_What is being asked:_
Rescale everything from the line containing "Click timestamp 15:25:50.444" down to the line containing "Select the white", both ends included, by rewriting each of those lines with the requests unchanged and every coordinate in the answers multiplied by 1.1 and rounded to a whole number, halves rounding up. Give only those lines.
┏━━
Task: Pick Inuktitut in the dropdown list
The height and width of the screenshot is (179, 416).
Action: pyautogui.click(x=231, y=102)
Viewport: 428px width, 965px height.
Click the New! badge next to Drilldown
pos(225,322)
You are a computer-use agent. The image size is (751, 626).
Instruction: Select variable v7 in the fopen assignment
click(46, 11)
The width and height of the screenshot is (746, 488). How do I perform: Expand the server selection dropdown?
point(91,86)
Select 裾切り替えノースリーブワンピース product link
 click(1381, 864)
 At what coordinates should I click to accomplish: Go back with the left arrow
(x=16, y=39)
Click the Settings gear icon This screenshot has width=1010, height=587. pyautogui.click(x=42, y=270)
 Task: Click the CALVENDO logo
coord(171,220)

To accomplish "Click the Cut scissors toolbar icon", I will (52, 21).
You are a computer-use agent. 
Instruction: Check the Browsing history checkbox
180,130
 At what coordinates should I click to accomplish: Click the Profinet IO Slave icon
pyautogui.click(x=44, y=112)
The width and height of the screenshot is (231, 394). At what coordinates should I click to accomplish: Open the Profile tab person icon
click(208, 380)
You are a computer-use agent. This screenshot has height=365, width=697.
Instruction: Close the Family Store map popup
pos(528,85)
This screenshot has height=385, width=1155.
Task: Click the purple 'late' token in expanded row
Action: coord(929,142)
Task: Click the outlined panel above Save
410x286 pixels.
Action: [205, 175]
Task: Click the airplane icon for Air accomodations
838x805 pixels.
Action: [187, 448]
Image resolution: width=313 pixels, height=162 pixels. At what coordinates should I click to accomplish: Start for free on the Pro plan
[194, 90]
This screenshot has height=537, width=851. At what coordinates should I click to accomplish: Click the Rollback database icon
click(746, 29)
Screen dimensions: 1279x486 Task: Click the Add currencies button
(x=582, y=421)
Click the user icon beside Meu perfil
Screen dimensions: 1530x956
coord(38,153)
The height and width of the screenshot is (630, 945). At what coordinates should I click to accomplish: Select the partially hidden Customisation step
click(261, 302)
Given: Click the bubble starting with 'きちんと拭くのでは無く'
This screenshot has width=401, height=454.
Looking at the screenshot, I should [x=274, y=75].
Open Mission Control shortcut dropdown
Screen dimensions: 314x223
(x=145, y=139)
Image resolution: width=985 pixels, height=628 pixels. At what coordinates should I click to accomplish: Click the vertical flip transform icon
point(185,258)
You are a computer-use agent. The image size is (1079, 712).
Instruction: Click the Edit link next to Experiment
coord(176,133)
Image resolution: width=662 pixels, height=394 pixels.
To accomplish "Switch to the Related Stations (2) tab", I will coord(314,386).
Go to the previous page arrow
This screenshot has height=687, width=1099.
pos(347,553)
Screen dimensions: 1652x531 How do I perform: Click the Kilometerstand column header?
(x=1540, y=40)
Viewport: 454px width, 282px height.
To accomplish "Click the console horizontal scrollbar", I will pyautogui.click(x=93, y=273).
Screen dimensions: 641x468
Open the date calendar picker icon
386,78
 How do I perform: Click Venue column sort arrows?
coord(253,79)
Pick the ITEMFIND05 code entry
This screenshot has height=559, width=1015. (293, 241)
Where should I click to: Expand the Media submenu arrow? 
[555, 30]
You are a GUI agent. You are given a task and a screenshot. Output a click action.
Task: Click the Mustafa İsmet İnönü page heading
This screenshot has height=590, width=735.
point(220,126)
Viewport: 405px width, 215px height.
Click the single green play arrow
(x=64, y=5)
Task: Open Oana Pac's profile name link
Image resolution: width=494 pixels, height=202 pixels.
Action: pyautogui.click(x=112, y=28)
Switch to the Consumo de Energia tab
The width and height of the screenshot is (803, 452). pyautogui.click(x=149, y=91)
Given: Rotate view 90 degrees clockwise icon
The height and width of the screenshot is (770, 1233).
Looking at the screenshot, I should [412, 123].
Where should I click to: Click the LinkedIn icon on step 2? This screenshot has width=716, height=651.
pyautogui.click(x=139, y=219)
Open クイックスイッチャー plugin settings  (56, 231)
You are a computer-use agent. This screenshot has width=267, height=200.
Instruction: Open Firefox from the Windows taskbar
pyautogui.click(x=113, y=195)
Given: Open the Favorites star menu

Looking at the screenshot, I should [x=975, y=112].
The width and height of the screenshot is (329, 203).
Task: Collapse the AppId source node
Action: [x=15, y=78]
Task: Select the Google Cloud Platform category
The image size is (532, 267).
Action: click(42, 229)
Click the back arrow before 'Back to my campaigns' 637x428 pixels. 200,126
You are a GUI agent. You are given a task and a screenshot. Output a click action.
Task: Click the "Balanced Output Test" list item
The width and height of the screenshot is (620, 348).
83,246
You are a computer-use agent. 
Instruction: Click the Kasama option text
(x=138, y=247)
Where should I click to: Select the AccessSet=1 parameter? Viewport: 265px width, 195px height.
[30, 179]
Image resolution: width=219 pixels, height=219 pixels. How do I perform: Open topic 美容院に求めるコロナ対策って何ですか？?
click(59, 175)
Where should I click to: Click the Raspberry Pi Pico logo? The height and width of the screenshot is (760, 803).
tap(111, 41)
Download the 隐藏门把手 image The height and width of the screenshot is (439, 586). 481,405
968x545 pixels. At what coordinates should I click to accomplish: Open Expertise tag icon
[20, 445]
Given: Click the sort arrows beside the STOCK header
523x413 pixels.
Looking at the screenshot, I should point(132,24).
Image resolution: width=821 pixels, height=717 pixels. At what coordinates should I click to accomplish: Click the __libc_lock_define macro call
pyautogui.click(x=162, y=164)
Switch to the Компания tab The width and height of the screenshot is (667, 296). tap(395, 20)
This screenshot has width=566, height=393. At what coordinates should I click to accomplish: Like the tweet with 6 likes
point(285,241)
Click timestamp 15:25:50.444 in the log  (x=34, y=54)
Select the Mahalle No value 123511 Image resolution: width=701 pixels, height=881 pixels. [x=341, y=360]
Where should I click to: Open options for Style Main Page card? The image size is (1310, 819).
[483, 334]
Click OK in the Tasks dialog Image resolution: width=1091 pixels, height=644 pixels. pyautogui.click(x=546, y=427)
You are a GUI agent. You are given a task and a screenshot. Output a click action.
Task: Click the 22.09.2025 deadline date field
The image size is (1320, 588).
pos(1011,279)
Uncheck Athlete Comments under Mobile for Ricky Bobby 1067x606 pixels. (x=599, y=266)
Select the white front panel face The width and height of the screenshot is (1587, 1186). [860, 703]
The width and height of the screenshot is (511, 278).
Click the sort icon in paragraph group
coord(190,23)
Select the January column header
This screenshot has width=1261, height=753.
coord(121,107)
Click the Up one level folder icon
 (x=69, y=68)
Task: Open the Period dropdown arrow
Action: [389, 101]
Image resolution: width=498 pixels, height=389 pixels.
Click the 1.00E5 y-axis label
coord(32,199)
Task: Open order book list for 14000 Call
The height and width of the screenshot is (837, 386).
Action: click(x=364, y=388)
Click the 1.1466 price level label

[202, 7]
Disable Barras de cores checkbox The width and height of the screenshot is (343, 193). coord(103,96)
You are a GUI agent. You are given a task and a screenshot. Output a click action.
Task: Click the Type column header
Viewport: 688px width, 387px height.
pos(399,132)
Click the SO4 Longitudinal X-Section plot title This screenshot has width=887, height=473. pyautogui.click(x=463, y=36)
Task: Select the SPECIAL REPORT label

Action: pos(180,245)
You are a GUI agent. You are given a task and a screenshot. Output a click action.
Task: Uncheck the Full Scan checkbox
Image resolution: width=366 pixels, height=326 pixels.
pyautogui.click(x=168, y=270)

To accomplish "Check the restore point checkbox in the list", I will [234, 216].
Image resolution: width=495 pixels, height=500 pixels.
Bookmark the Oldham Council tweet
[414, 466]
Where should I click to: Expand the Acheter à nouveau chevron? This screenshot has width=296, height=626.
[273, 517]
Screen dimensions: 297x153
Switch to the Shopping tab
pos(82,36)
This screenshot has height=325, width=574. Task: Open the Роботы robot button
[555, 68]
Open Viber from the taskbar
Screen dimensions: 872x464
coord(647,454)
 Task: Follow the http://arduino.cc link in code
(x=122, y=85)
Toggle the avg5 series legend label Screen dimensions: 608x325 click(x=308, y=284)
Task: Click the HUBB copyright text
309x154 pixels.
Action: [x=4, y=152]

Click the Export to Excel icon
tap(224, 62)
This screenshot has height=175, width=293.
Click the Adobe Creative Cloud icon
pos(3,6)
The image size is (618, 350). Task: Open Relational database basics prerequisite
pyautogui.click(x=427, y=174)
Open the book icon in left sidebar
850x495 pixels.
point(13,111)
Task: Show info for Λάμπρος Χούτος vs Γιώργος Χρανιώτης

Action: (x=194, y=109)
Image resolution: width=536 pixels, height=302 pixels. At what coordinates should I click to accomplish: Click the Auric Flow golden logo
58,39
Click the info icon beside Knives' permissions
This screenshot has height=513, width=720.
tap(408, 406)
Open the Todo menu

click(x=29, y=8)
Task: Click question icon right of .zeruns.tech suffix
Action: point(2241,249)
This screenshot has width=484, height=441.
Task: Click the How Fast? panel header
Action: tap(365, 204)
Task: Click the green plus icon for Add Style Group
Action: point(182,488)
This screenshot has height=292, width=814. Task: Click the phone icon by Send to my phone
┗━━
_Answer for this exercise:_
Click timestamp 15:25:50.444 in the log  (x=37, y=59)
Select the Mahalle No value 123511 Image resolution: width=701 pixels, height=881 pixels. [x=375, y=396]
Where should I click to: Open options for Style Main Page card? The image size is (1310, 819).
[531, 367]
Click OK in the Tasks dialog Image resolution: width=1091 pixels, height=644 pixels. pyautogui.click(x=601, y=470)
You are a GUI agent. You are given a task and a screenshot. Output a click action.
Task: Click the 22.09.2025 deadline date field
The image size is (1320, 588).
pos(1112,307)
Uncheck Athlete Comments under Mobile for Ricky Bobby 1067x606 pixels. (x=659, y=293)
Select the white front panel face The width and height of the screenshot is (1587, 1186). [946, 773]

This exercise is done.